-------- Source passage
Summary
waiving consideration of cumulative error when the appellate briefs were inadequate and the issue was not raised in the motion for a new trial; in addition, this court determined that the defendants' issues were either waived or without merit
Summary of this case from State v. SeatonOpinion
January 6, 1988. Permission to Appeal denied by Supreme Court May 2, 1988.
Appeal from the Shelby County Criminal Court, H.T. Lockard, J.
Joseph B. Brown, Jr., Memphis, for appellants Wilkins and Hunter.
James H. Bostick, Asst. Public Defender, Memphis, for appellant Evans.
W.J. Michael Cody, Atty. Gen. Reporter, James W. Thompson, Asst. Atty. Gen., Nashville, for appellee.
OPINION
This is an appeal as of right by Carl Eugene Wilkins, Danny Louis Evans and Robert Louis Hunter, Jr. from their conviction for robbery with a deadly weapon before the Shelby County Criminal Court. Appellant Wilkins was sentenced to the Department of Corrections for thirty-five years, Evans was sentenced to thirty years, and Hunter received thirty-three years. In effect, appellants present five issues for review, including a challenge to the sufficiency of the evidence. The following is a brief recitation of the pertinent facts.
----------------
**Required task A**
Copy the entries from the line containing "free traffic (299, 382)" through the end of the entries, leaving out any pictures.
The appellate opinion and the entries that follow it have no connection to each other.
-------- Material for this exercise
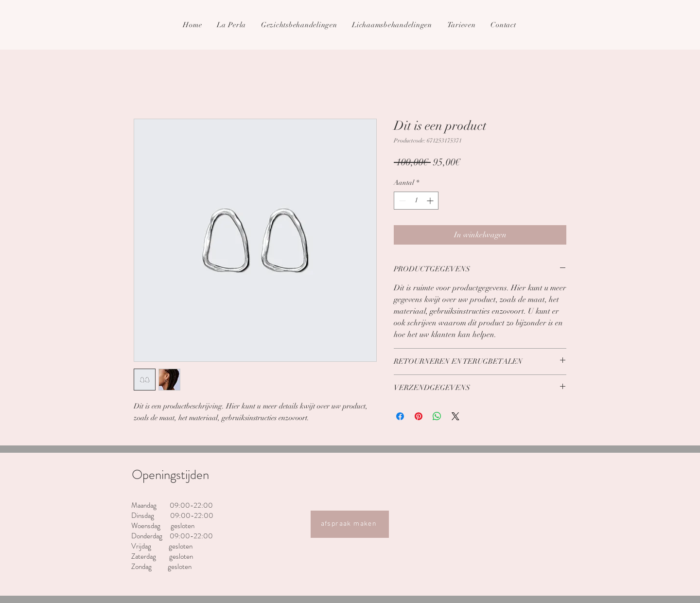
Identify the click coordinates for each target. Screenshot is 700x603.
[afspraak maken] (350, 524)
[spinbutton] (416, 200)
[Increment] (431, 200)
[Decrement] (401, 200)
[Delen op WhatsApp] (437, 416)
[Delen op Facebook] (400, 416)
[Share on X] (455, 416)
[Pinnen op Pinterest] (419, 416)
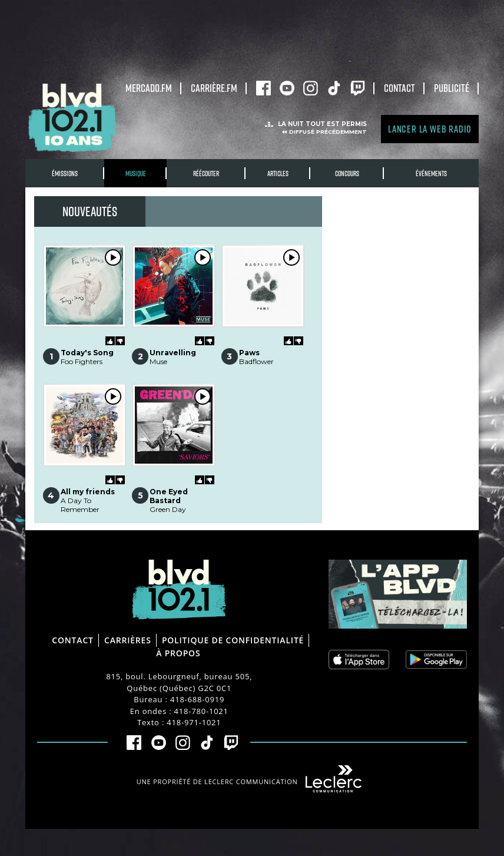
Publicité (452, 88)
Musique (135, 173)
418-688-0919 (197, 699)
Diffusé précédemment (328, 131)
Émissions (65, 173)
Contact (399, 88)
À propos (178, 653)
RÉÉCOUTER (206, 173)
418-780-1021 (201, 711)
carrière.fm (214, 88)
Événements (431, 173)
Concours (347, 173)
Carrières (128, 640)
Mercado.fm (148, 88)
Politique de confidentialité (233, 640)
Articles (278, 173)
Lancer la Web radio (430, 128)
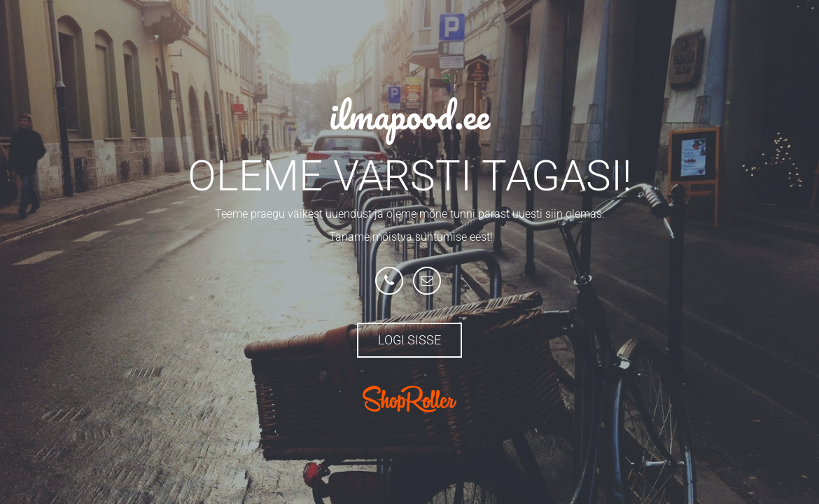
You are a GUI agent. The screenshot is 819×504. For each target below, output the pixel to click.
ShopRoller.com (410, 399)
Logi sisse (410, 340)
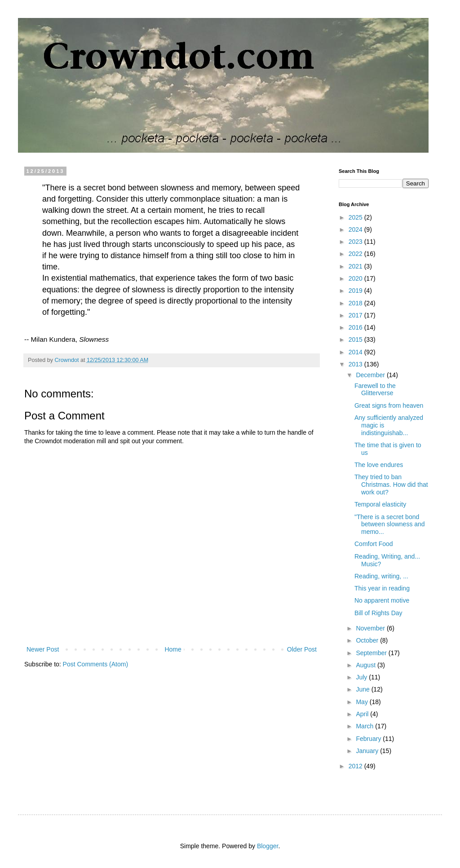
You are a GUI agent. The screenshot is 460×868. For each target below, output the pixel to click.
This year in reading (382, 588)
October (368, 640)
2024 (356, 229)
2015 (356, 339)
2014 (356, 352)
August (366, 665)
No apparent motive (382, 600)
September (372, 653)
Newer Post (43, 649)
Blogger (267, 846)
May (363, 702)
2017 (356, 315)
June (363, 689)
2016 (356, 327)
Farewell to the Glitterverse (375, 389)
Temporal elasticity (380, 504)
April (363, 714)
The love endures (379, 465)
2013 (356, 364)
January (368, 751)
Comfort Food (374, 544)
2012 (356, 766)
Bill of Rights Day (378, 613)
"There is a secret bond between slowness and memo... (389, 524)
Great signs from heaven (389, 405)
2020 (356, 278)
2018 (356, 303)
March (365, 726)
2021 (356, 266)
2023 (356, 242)
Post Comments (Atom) (95, 664)
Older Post (302, 649)
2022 (356, 254)
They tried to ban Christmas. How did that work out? (391, 485)
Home (172, 649)
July (362, 677)
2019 (356, 291)
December (371, 375)
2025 (356, 217)
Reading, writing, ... (381, 576)
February (369, 739)
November (371, 628)
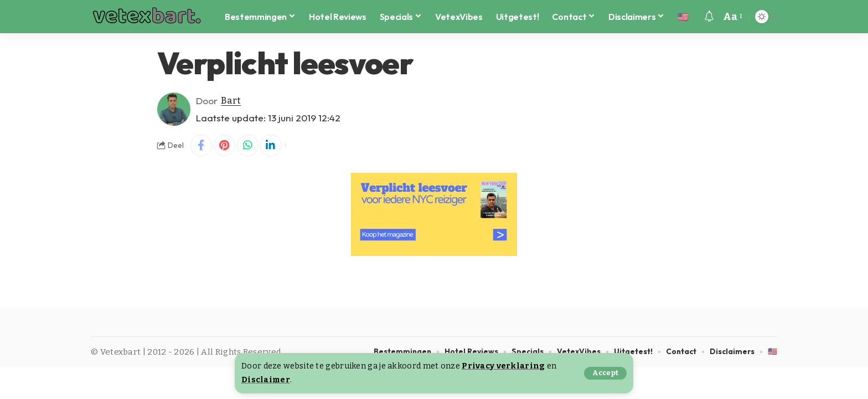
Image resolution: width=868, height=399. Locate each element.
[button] (604, 373)
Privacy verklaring (503, 366)
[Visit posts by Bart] (174, 109)
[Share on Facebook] (202, 146)
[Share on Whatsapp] (249, 146)
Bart (231, 100)
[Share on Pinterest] (225, 146)
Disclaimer (266, 380)
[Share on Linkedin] (273, 146)
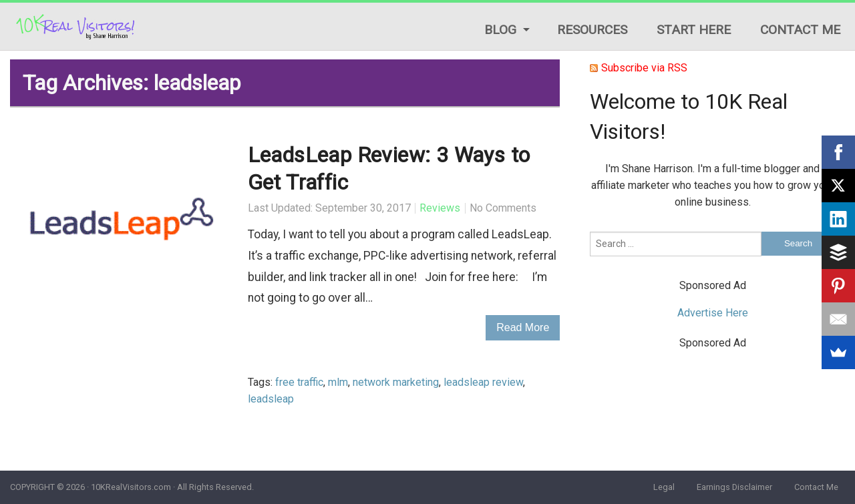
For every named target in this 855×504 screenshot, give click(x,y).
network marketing (395, 382)
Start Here (693, 29)
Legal (664, 487)
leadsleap (271, 399)
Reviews (440, 208)
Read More (522, 327)
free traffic (299, 382)
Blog (500, 29)
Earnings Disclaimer (734, 487)
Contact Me (800, 29)
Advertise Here (713, 312)
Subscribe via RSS (644, 67)
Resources (592, 29)
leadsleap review (483, 382)
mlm (338, 382)
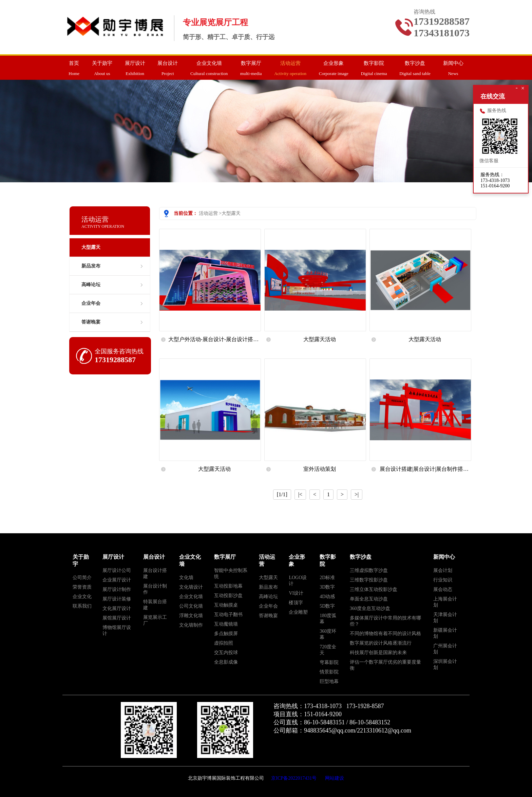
----------------
**Required task B**
Continue the appellate opinion in the robbery case from the point where it stops.

**Result A**
free traffic (299, 382)
Blog (500, 29)
Earnings Disclaimer (734, 487)
Contact Me (800, 29)
Advertise Here (713, 312)
Subscribe via RSS (644, 67)
Resources (592, 29)
leadsleap review (483, 382)
mlm (338, 382)

**Result B**
About 8:30 p.m. on the evening of October 13, 1983, Church's Chicken at 1155 Bellevue in Memphis was robbed at gunpoint. Two employees, Doris Hampton and Angela Taylor, testified that appellant Wilkins entered the establishment and placed a take-out order. After being served, Wilkins pulled an automatic pistol, robbed the business of around $125.00 and fled. The manager called the police.
Wilkins fled on foot to a vehicle parked across the street. The door was opened for Wilkins, and he got into the back seat on the passenger side of the vehicle. As the appellants began to drive away, the police arrived. Officer Ronald Peterson observed the vehicle and put out a broadcast regarding the car.
In response to the broadcast, Officer Simms observed the car in a parking lot off Bellevue. The appellants attempted to leave upon spotting the patrol car, but stopped after Officer Simms so instructed them over his public address system. Within moments, several other officers arrived on the scene to lend assistance. A Church's chicken box, which appeared to have been thrown from the driver's window of the suspects' car, was observed by officers. Wilkins was seated in the back seat of the vehicle with Hunter and Evans in the front. An automatic pistol was found in the suspect vehicle's glovebox. Approximately $80.00 was retrieved from the appellants. The following day, both Ms. Hampton and Ms. Taylor identified the appellant Wilkins from a police line-up as the robber.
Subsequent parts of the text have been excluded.